En estos casos, la ginecóloga añade que hay que buscar la posible causa:

  • Puede ser que la frecuencia e intensidad de las contracciones no es la esperada. Esto sucede con frecuencia cuando se aplica la anestesia epidural. En este caso se utiliza oxitocina sintética para recuperar las contracciones.

  • Se puede deber a que la posición de la cabeza no sea la correcta, por lo que es muy efectivo que la mujer cambie de posición, colocándose de cúbito lateral, sentada en una pelota suiza o fit ball o se ponga a cuatro patas para que la cabeza se acople al canal de parto, lo que ayuda a dilatar. Sentada sobre la pelota la fuerza de gravedad es mayor y eso facilita el descenso del bebé y la corriente sanguínea hacia la placenta, además de controlar el dolor de las contracciones de manera natural.

Otra posibilidad es que los diámetros de la cabeza del bebe no entren en la pelvis materna, lo que se denomina desproporción pelvi-fetal.
  • El cordón umbilical corto o las circulares de cordón ajustadas al cuello a veces son la causa por lo que la cabeza del bebe no puede descender. La monitorización fetal, nos ayuda mediante el registro de su frecuencia cardiaca y contracciones a sospechar la existencia de circulares de cordón ajustadas al cuello.

  • También las hormonas tienen su parte de culpa en este proceso fisiológico, como ha ocurrido durante todo el embarazo. Concretamente, la oxitocina es la responsable de que comience la dilatación del cuello uterino. Pero este proceso fisiológico puede frenarse a causa de otra hormona, el cortisol, que se libera cuando la mamá se pone nerviosa, y también por la adrenalina que provoca que la mujer esté más tensa y aumente la percepción del dolor. Pueden ayudar técnicas de relajación o, si es posible en la maternidad, la inmersión en agua caliente, que se aconseja cuando la mujer ha alcanzado una dilatación de al menos 5 cm.

La cesárea será la opción se ha esperado el tiempo fisiológico necesario, y corregido las posibles causas de parto estancado. Pero aún así la dilatación se detiene entre los 3 y 8 cm durante al menos 2 horas, y aunque se haya administrado oxitocina o se haya roto de la bolsa, las condiciones no cambian.

Qué dice la OMS

Parto

La Organización Mundial de la Salud distingue dos fases en el periodo de dilatación en sus ‘Recomendaciones para los cuidados durante el parto, para una experiencia de parto positiva’:

  • Fase latente: se caracteriza por contracciones uterinas dolorosas y cambios variables del cuello uterino, incluso con un cierto grado de borramiento y progresión más lenta de la dilatación hasta 5 cm para los primeros trabajos de parto. No hay una duración estándar y esta puede variar de una mujer a otra. Se mide mediante tacto vaginal.

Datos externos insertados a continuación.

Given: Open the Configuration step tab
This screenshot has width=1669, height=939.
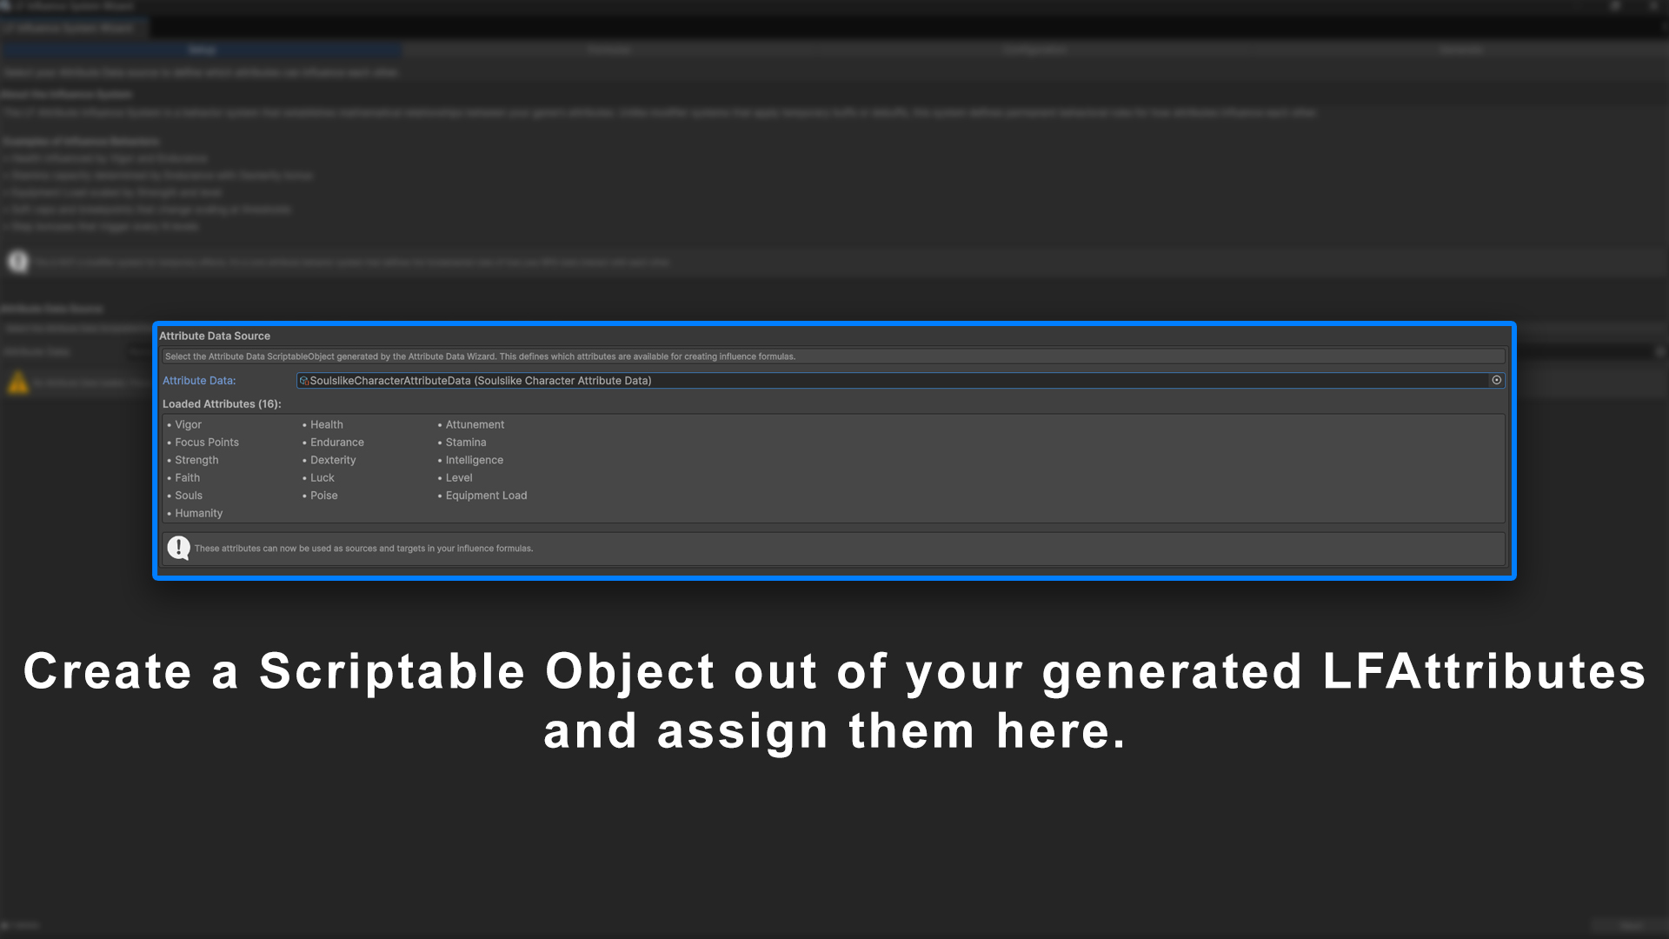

  • Activa: cuando las contracciones uterinas son dolorosas y regulares con un grado importante de borramiento y dilatación más rápida del cuello uterino a partir de los 5 cm hasta la dilatación total. Generalmente no dura más de 12 horas en partos de madres primerizas y 10, en los siguientes.

La OMS señala que "para las embarazadas con inicio del trabajo de parto espontáneo, una velocidad de dilatación del cuello uterino menor que 1 cm por hora no debe ser un indicador de rutina para la intervención obstétrica". No sirve para identificar a las mujeres que corren riesgo de sufrir resultados adversos del parto. De hecho, algunos estudios sugieren que es más lento.

Es posible que el trabajo de parto no se acelere naturalmente hasta alcanzar un umbral de dilatación del cuello uterino de 5 cm. Por consiguiente, no se recomienda el uso de intervenciones médicas para acelerar el trabajo de parto y el nacimiento (como la estimulación con oxitocina o la cesárea) antes de este umbral, siempre y cuando se aseguren las buenas condiciones del feto y de la madre.

Además, tampoco recomienda aplicar estos cuidados para la prevención del retraso del trabajo de parto:

  • La amniotomía o rotura manual de la bolsa del líquido amniótico con administración de oxitocina.

  • El uso de oxitocina para la prevención del retraso del trabajo de parto en mujeres sometidas a anestesia epidural.

  • El uso de antiespasmódicos ni líquidos por vía intravenosa.